David: I think for me it is having too many ideas to deal with at once and engaging in the necessary discipline to sit down and list out all of these ideas. This can extend to listing down ideas that I have about the project itself. When I find my focus, I can keep going for hours, often at the expense of not noticing where the time has gone. So yes, focus is the most difficult part for me in the artistic process, once you nail it down and commit to a project, that’s when you can ignore all other distractions and get on with completing a project to the best of your ability.

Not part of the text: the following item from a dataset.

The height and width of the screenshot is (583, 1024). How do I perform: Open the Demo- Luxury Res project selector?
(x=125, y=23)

Does writing energize or exhaust you?
Cendrine: It energizes me greatly!
David: I used to find writing exhausted me when I worked on many different aspects of it at the same time. Take National Poetry Writing Month for example. When I participate, I tend to write and edit poems every day for a month, make a professional looking blog post and share many other poems that I find too and then attempt to read them all as well. When you are looking at tens, possibly even a hundred posts at a time, in addition to trying to write your own polished post, it is easy to get burnt out.
I’ve therefore learnt to be more considerate of my own time and not to try to cram too many things into one day. Writing has become a lot more fun for me as a result and I can do much more of it, when I appreciate and reflect on how much I have achieved in a single day.

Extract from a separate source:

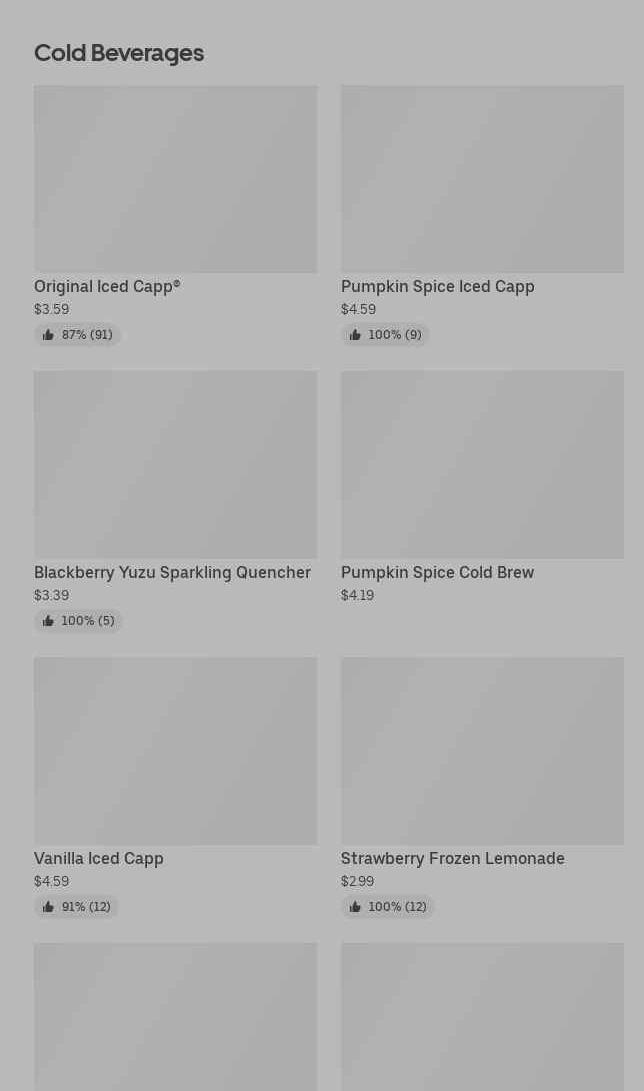
Task: Click thumbs-up icon under Original Iced Capp
Action: [x=48, y=335]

Do you think someone could be a writer if they don’t feel emotions strongly?
Cendrine: Strongly? I’m not sure. But you cannot be a writer if you are afraid of sharing your voice and emotions (even indirectly) with the world. Because every word you leave on a page bears your mark one way or the other.

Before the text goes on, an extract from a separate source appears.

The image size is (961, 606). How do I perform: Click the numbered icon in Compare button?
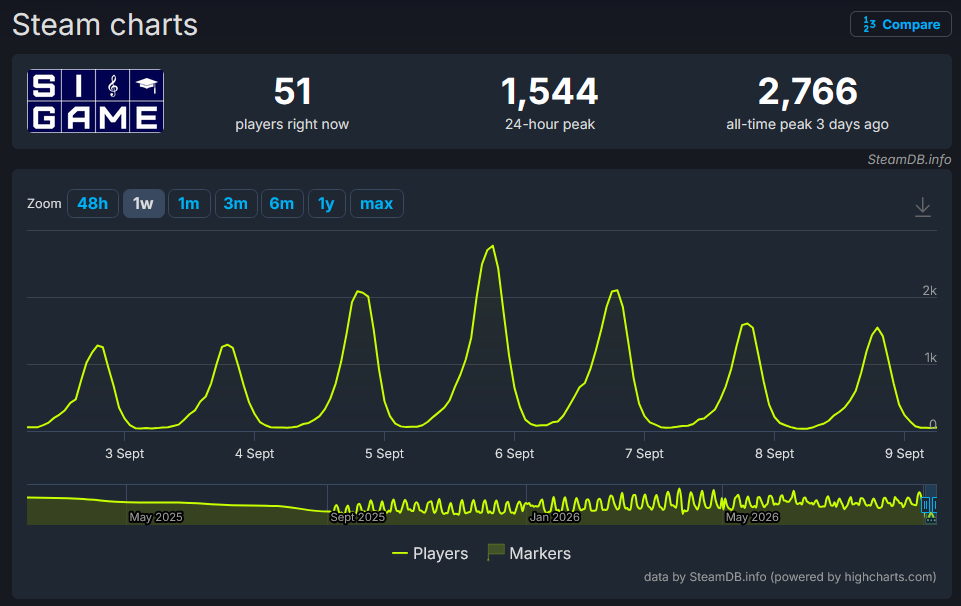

David: I think it is imperative for writers to be empathetic and to feel emotions strongly because they can then act in ways that people would do in real life. They can get under the skin of a character or subject matter and write in a way that emotionally connects with the reader.
All I know is that I write deeply, emotionally stimulating poetry and it creates a magnetism that helps me connect with like-minded people. When this is lacking in writing, whether it be the passion, focus or drive from the writer, if this emotional distance is conveyed to me as a reader, I am not going to be compelled to read more of their work, plain and simple.
Cendrine: Most of the aspiring artists I have met lack self-confidence and compare themselves to others way too much. How do you avoid those traps? Do NOT listen to naysayers.
Just know that you cannot please everybody. Do not take negative criticism personally. But pay attention to constructive feedback. Compare yourself to others only to understand your own style.
David: Read the kind of books that you would like to write. Think of the kind of things that you would like to see written but can’t find and then go write them yourself.
Take advice from “How To Guides” as a means to enhance your own creativity but just take what things work for you and discard the rest. Don’t buy many guides and spend all your time reading them as an excuse to neglect your writing.
By all means be prepared but only do enough research to get yourself started. Starting is always the most difficult part in any endeavour. Find a theme, think a bit about it, do your research and get writing as soon as you possibly can. The rest will follow soon enough. If you need guidance, write a short outline of what you want to achieve and then work through all of those points but don’t spend all your time planning and get writing!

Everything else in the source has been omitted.